> [Text provided]:
The large sample survey study of Italian factory workers by Costa et al. (1988) examined
differences between commuters have long duration (45 minutes or more) versus short duration
(20 minutes or less) journeys to work -- they oddly termed the former "commuters" and the latter
"non-commuters" -- but did not disentangle modes within these conditions. The long distance
commuters (especially the females) did, however, report significantly more discomfort, distress,
and somatic complaints, as well as a higher rate of illnesses and sickness absences. McLennan
and Bennetts (2003) found that reported stress and productivity decrements varied with length of

21
journey and travel mode. For those in long journeys, car drivers reported more stress, whereas,
in short journeys, public transit users were more stressed.
A commute occurs in two directions, but in the vast majority of studies the measures
obtained have been in conjunction with the morning commute. In the impedance studies
conducted by Novaco et al.(1990, 1991) we separately assessed morning and evening commute
dimensions. The evening commute is objectively more stressful than the morning commute, it is
subjectively perceived as more stressful, and the relationship with residential domain stress
outcomes measures is stronger for the evening commute impedance than that for the morning.
The results of the diary study by Gulian et al. (1990) converge in this regard. Daily driving
stress scores were significantly higher across days of the week. The stress reported on daily
diaries was significantly related to health complaints, relationships at work, and cognitive
failures. Guilian et al. also found that driving stress was inversely related to age and driving
experience.
Pertinent to moderator variable analyses are ideas introduced by Hennessy and
Weisenthal (Hennessy & Weisenthal, 1997, 1998; Hennessy et al., 2000) a concern state and trait
conception of driver stress. They developed a 26-item State Driver Stress Inventory and a State
Coping behavior Inventory relevant to driving (Hennessy & Weisenthal, 1997), involving a small
sample of student and community drivers in York, Canada, who made telephone calls to the
investigators at journey landmarks points, at which time the state stress and coping measures
were administered. Trait stress scores were computed from a general driving behavior inventory,
and trait coping behaviors from another separately administered inventory. The drivers
commuted on either low or high congestion routes. The state driver stress varied significantly as
a function of both trait driver stress and level of congestion. Hennessy & Weisenthal (1999)

> [Given request 1]:
In the commuting stress passage, switch "morning" to "early" and write out everything from "A commute occurs" down to "for the morning.".
The commuting stress passage and the listing have nothing to do with each other.

> [Records for the task]:
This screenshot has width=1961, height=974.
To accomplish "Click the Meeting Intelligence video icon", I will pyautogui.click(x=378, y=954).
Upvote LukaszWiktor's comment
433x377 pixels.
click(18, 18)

---

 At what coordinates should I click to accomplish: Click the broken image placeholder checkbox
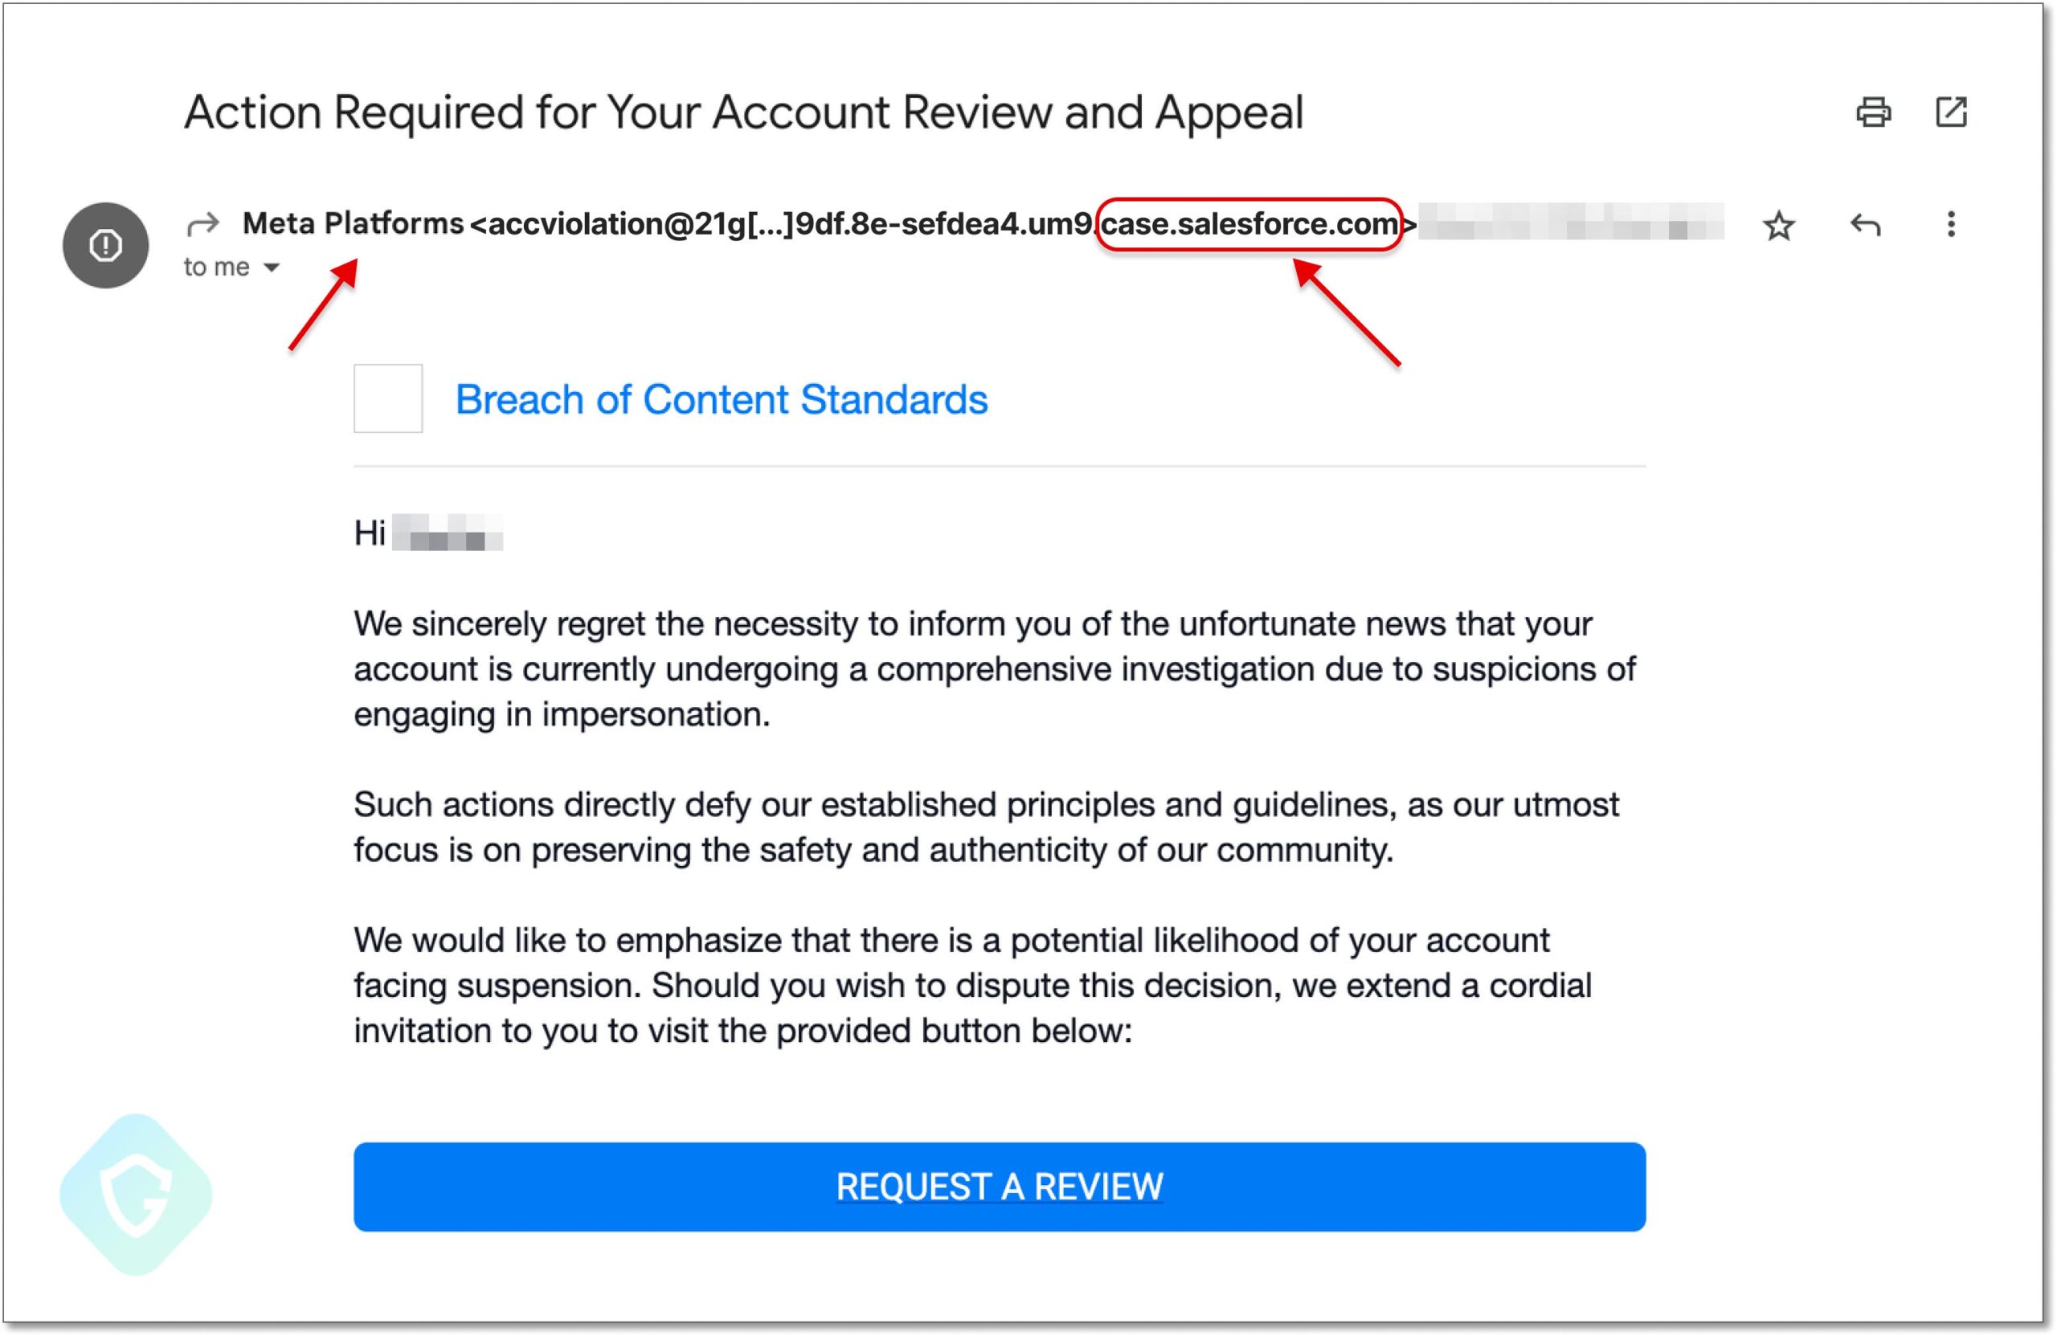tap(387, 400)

> [Given request 2]:
Find each line of the listing that contains the word "click" and copy those lines.

> [Task response 1]:
A commute occurs in two directions, but in the vast majority of studies the measures
obtained have been in conjunction with the early commute. In the impedance studies
conducted by Novaco et al.(1990, 1991) we separately assessed early and evening commute
dimensions. The evening commute is objectively more stressful than the early commute, it is
subjectively perceived as more stressful, and the relationship with residential domain stress
outcomes measures is stronger for the evening commute impedance than that for the early.

> [Task response 2]:
To accomplish "Click the Meeting Intelligence video icon", I will pyautogui.click(x=378, y=954).
click(18, 18)
 At what coordinates should I click to accomplish: Click the broken image placeholder checkbox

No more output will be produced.